Chart of the data without smoothing

You can notice that the chart it is not smoothing the line

Chart after smoothing

Erick Gomez
  • 83
  • 1
  • 1
  • 6
  • I forgot to mention this is the expected result http://content.screencast.com/users/lestat_ega/folders/Jing/media/c91770e0-fd53-4082-af6c-4a2774163371/smooth2.png – Erick Gomez Oct 02 '15 at 05:16
  • Why do you not set `bw_method` in the constructor as described in the docs? – cel Oct 02 '15 at 05:51
  • Also `kde` calculates a probability density and does not smooth data. – cel Oct 02 '15 at 05:58
  • Take a look at `help(gaussian_kde)`, there is an example that seems to work. Then step by step make one (or a few) modification to make it look more and more like your program. When it stops working, you've found what's wrong *and* how to fix it. – uhoh Oct 02 '15 at 06:25

1 Answers1

5

You are thinking that the kde_gaussian smooths a line, but what it is actually doing is smoothing the density distribution estimate of a dataset. Your data isn't a dataset like that, it's x/y coordinates.

Here are some examples of ways of smoothing linear data:

#from scipy.stats import gaussian_kde
import matplotlib.pyplot as plt
import numpy as np

from scipy import interpolate

from scipy import ndimage

y=[ 191.78 ,   191.59,    191.59,    191.41,    191.47,    191.33,    191.25  \
  ,191.33 ,   191.48 ,   191.48,    191.51,    191.43,    191.42,    191.54    \
  ,191.5975,  191.555,   191.52 ,   191.25 ,   191.15  ,  191.01  ]
x = np.linspace(1 ,20,len(y))

# convert both to arrays
x_sm = np.array(x)
y_sm = np.array(y)

# resample to lots more points - needed for the smoothed curves
x_smooth = np.linspace(x_sm.min(), x_sm.max(), 200)

# spline - always goes through all the data points x/y
y_spline = interpolate.spline(x, y, x_smooth)

spl = interpolate.UnivariateSpline(x, y)

sigma = 2
x_g1d = ndimage.gaussian_filter1d(x_sm, sigma)
y_g1d = ndimage.gaussian_filter1d(y_sm, sigma)

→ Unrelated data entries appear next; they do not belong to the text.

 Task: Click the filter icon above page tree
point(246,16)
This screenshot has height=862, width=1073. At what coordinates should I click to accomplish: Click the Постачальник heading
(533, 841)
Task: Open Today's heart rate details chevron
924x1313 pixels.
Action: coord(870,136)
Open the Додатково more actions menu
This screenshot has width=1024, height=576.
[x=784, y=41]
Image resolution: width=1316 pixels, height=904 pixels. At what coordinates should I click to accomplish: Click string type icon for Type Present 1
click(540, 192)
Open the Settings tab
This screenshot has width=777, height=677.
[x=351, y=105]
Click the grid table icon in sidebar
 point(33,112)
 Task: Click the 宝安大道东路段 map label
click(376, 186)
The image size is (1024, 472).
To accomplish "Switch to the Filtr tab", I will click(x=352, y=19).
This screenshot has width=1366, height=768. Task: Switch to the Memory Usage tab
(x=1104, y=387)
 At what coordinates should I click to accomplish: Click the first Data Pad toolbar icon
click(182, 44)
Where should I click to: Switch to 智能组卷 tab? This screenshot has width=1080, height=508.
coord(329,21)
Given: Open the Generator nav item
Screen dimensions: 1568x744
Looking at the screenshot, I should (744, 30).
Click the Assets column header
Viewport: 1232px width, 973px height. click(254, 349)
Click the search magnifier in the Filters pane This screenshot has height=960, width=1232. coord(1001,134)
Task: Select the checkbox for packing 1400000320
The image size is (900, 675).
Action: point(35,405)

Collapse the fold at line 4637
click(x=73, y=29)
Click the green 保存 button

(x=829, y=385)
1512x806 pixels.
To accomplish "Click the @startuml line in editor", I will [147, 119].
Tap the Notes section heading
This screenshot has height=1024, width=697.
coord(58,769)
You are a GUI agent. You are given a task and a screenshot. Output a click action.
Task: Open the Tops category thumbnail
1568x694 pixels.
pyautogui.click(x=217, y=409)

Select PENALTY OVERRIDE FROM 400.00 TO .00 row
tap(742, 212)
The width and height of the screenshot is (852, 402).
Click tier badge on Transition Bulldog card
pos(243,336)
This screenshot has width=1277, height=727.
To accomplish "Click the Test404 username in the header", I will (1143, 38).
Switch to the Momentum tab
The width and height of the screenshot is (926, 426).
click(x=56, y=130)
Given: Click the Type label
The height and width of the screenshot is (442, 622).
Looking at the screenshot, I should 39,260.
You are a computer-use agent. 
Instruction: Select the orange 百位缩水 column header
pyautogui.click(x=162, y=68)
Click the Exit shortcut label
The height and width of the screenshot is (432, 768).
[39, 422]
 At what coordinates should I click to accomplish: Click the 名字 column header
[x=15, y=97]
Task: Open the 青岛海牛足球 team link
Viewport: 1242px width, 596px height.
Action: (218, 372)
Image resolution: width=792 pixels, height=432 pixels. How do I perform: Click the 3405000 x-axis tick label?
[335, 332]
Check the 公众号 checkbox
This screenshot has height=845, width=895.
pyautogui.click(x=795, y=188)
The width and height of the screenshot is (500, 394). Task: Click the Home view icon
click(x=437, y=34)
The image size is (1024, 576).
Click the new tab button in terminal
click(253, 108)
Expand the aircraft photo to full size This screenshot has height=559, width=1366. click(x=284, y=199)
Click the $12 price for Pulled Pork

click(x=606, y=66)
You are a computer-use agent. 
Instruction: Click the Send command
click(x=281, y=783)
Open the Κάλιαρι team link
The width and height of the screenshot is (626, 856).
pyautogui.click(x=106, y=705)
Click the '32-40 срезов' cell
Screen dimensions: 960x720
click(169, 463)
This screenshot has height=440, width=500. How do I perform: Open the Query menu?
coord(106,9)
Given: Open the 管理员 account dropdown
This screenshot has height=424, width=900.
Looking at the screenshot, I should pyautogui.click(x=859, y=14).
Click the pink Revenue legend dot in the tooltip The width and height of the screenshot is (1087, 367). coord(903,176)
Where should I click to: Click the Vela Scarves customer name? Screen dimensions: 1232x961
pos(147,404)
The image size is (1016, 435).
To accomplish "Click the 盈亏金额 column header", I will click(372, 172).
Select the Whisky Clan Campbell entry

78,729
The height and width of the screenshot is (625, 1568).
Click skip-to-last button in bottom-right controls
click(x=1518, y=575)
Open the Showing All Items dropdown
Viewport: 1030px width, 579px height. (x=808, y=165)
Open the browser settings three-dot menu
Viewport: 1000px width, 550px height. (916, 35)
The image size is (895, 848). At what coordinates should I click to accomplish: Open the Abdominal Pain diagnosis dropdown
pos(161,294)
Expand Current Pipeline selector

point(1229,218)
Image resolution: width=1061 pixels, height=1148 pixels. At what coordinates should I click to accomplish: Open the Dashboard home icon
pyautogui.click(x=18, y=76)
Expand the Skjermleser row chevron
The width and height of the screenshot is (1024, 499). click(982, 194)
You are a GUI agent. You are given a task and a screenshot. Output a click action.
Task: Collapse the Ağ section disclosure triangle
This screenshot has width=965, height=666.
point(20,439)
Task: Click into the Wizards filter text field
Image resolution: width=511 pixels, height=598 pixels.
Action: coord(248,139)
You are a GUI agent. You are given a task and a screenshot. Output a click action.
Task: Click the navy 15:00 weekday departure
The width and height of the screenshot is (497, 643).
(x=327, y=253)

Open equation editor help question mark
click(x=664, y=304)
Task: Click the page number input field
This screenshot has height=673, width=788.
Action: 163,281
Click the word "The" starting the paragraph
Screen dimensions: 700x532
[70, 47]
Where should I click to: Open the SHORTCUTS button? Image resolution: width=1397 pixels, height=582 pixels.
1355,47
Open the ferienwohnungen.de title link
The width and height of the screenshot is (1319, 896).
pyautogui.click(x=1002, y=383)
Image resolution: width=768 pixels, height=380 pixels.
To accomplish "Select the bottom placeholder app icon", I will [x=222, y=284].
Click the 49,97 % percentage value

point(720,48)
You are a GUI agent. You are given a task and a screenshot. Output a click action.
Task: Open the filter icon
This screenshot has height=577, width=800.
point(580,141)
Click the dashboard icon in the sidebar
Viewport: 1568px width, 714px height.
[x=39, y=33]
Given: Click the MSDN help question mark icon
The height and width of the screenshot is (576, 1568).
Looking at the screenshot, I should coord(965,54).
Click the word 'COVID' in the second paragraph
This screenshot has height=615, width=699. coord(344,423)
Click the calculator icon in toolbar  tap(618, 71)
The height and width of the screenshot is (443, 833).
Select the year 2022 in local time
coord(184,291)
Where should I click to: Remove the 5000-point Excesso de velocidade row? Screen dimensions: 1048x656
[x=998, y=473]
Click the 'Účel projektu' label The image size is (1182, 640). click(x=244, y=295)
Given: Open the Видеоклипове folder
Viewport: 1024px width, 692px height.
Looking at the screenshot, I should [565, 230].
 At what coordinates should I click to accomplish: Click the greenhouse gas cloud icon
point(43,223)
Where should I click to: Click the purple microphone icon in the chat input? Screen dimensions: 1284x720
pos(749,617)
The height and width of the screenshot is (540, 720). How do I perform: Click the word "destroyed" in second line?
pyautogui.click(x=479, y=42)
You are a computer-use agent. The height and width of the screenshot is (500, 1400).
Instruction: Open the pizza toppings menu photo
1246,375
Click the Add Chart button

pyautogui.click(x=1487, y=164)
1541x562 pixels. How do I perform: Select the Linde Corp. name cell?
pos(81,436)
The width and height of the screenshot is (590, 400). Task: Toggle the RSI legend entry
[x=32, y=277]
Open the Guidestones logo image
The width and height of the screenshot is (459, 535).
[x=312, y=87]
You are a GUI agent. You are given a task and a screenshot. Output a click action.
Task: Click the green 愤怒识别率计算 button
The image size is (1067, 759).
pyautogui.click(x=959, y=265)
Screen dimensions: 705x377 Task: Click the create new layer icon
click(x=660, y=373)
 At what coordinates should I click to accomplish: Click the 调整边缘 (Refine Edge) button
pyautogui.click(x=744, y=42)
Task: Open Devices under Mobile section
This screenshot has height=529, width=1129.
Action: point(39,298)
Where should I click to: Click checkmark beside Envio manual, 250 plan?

fig, ax = plt.subplots(figsize=(10, 10))
ax.legend(loc='center left', bbox_to_anchor=(1.05, 0.5), frameon=False)

plt.plot(x_sm, y_sm, 'green', linewidth=1)
plt.plot(x_smooth, y_spline, 'red', linewidth=1)
plt.plot(x_smooth, spl(x_smooth), 'yellow', linewidth=1)
plt.plot(x_g1d,y_g1d, 'magenta', linewidth=1)

plt.show()

The plot looks like this:

enter image description here

Green is your original data, red is the spline, yellow is the UnivariateSpline and magenta is the gaussian_1d filtered data. If you lookup these functions there may be parameters like sigma that you can vary to further smooth the data, possibly. Have a google for the documentation.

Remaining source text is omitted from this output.